В одном из фургонов везли окованные железом бочонки с ромом. Одну из них Робердо, похлопывая себя по могучим ляжкам, велел открыть. Пили за Конгресс, за Вашингтона, Ли, за Джефферсона, который про все так красиво написал, за старого Бена Франклина. Молодой, чистый тенор запел:
— О, ласковое небо Пенсильвании,
О, зелень серебристая лугов,
О, соловьиный свист и пенье иволги,
О, лучший край в краю обетованном —
Родная Пенсильвания моя.
[5] Пейн, отродясь не способный повторить самый простенький мотив, теперь подтягивал наравне со всеми. Артиллеристы, оседлав обе пушки, раскачивались взад-вперед, отбивая такт шомполами. От костров плыл к небу полог искр, с запада веял свежий, душистый ветер. Все это было воплощенье того, что рисовалось Пейну мечтах и думах всю жизнь: простые люди земли шагают вместе, плечом к плечу, с оружием в руках, с любовью в сердце.
Осуществилось, сбылось, будто по волшебству, и он говорил себе, кто может измерить мощь, что зародилась здесь?

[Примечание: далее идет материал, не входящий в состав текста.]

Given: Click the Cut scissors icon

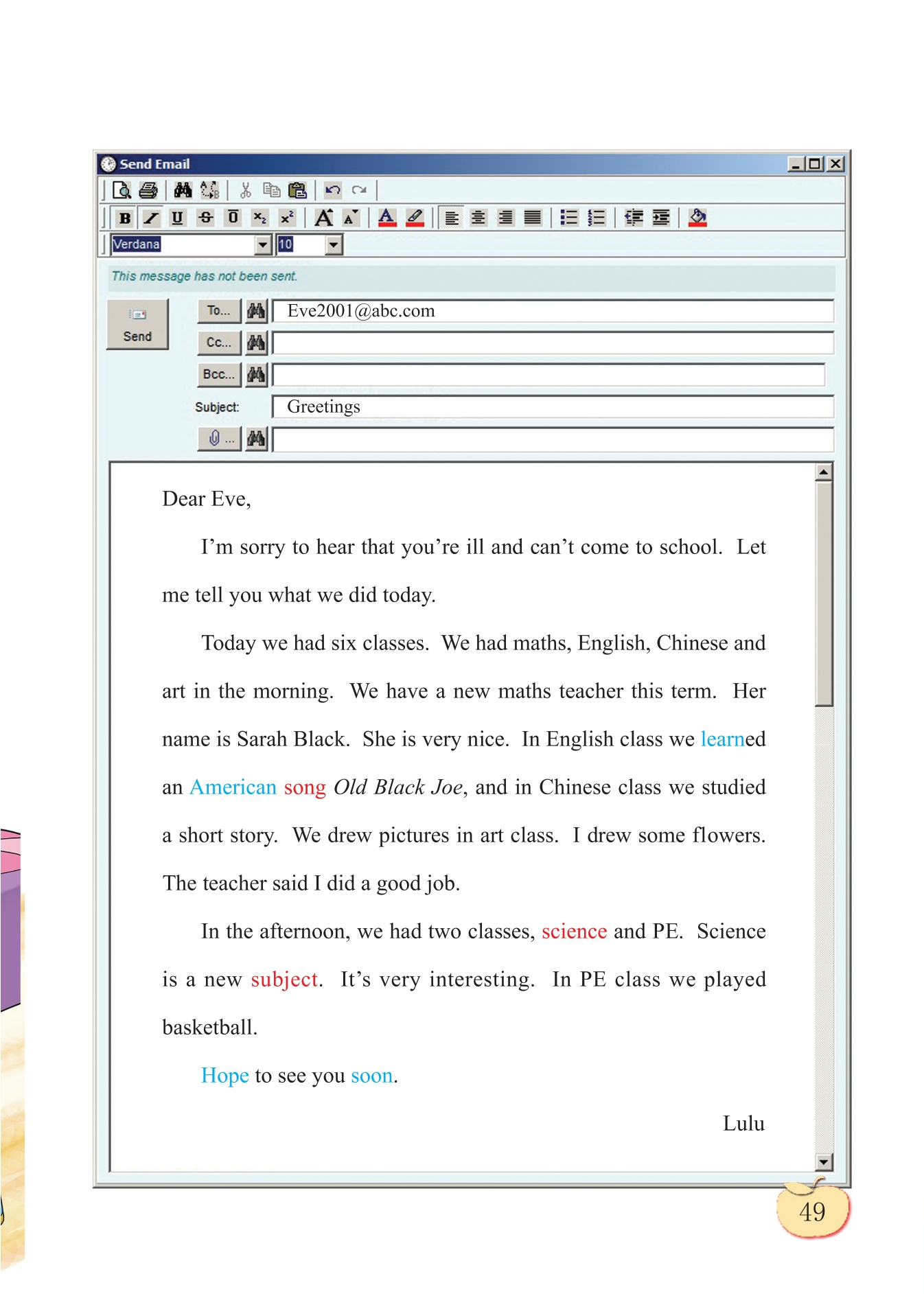Looking at the screenshot, I should pos(245,190).
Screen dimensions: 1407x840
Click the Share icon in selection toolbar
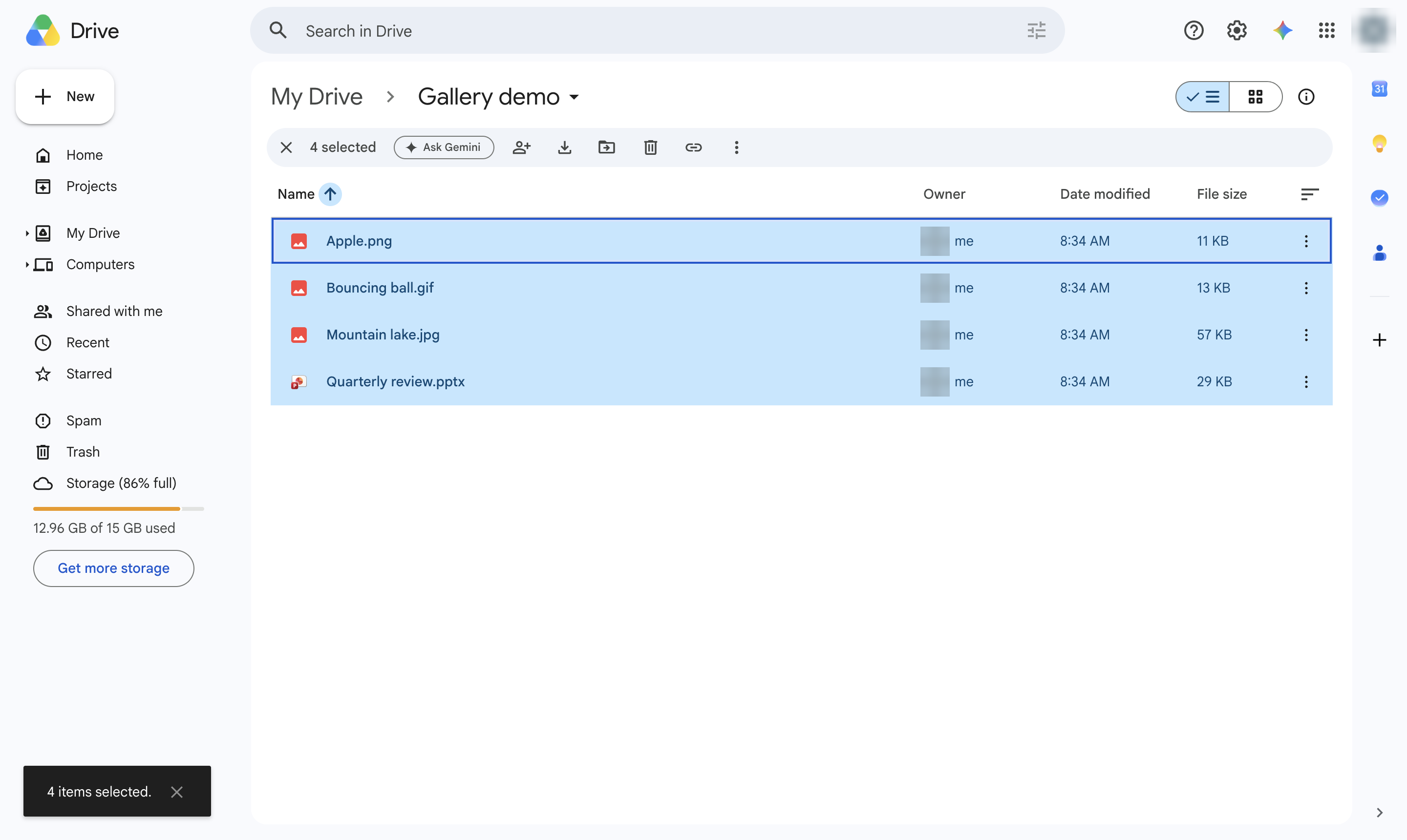tap(521, 147)
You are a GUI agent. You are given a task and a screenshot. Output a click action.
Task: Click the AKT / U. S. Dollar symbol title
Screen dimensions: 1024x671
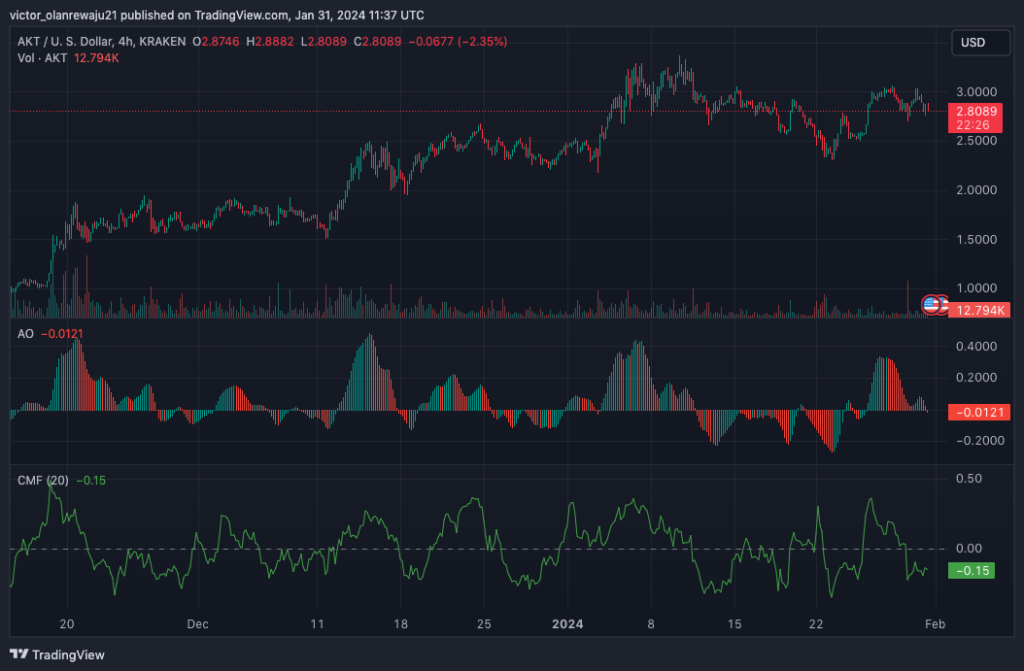[x=64, y=41]
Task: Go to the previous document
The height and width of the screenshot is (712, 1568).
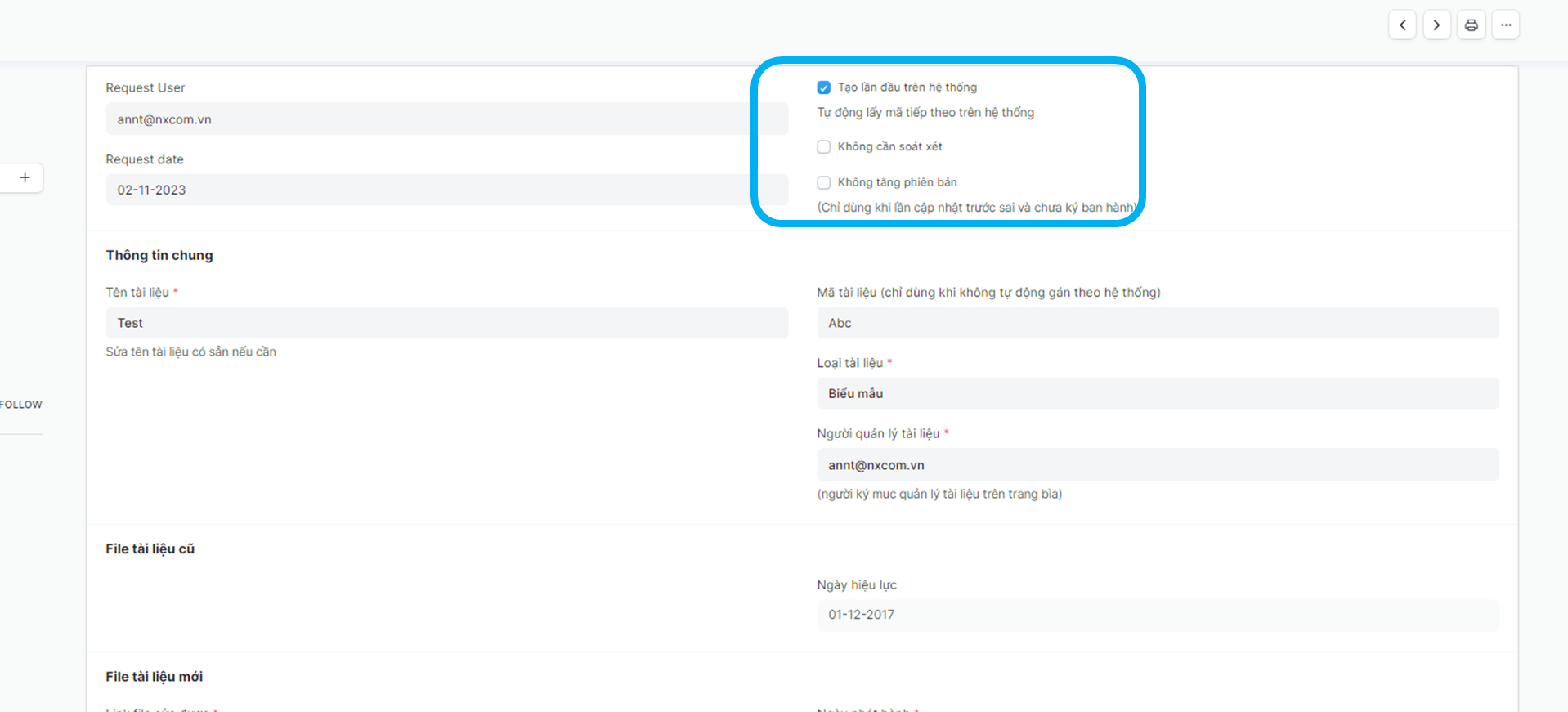Action: tap(1402, 25)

Сообща идут вперед люди доброй воли и увидят воочию, сколь велика их сила. С таким могуществом чтó может нас остановить или хотя бы замедлить наше движенье? Что только не откроется перед нами, какие новые миры, какие деянья, надежды!
Однако назавтра возвышенное настроение сменилось более обыденным. Товарищ — он, конечно, товарищ, но и волдырь на пятке тоже не пустяк. Независимость как была делом славы, так и остается, да и мушкет-то от этого нести не легче. Мушкеты же несли большей частью новехонькие, кремневые, работы Ансона Шмидт оружейного мастера с Франт-стрит, который непримиримо расходился во взглядах с оружейниками из глубинки. На пенсильванских окраинах ружье ладили легонькое, тонкое, длинноствольное. Свинцовую пулю размером с крупную горошину оно посылало с поразительной меткостью и по дальнобойности превосходило любое известное в те дни оружие по крайней мере на сто ярдов. Но Шмидт рассуждал — и справедливо — кому, кроме отличного стрелка, будет прок от подобного ружья? Он разработал собственное и окрестил его «патриотка»: с широким каналом ствола, окованное железом и неподъемное, точно маленькая пушка. Оно стреляло чем угодно — дробью, гвоздями, битым стеклом, кусками проволоки камнями и производило на расстоянии в тридцать ярдов грозное разрушительное действие. Одна беда: по весу оно было рассчитано на силача.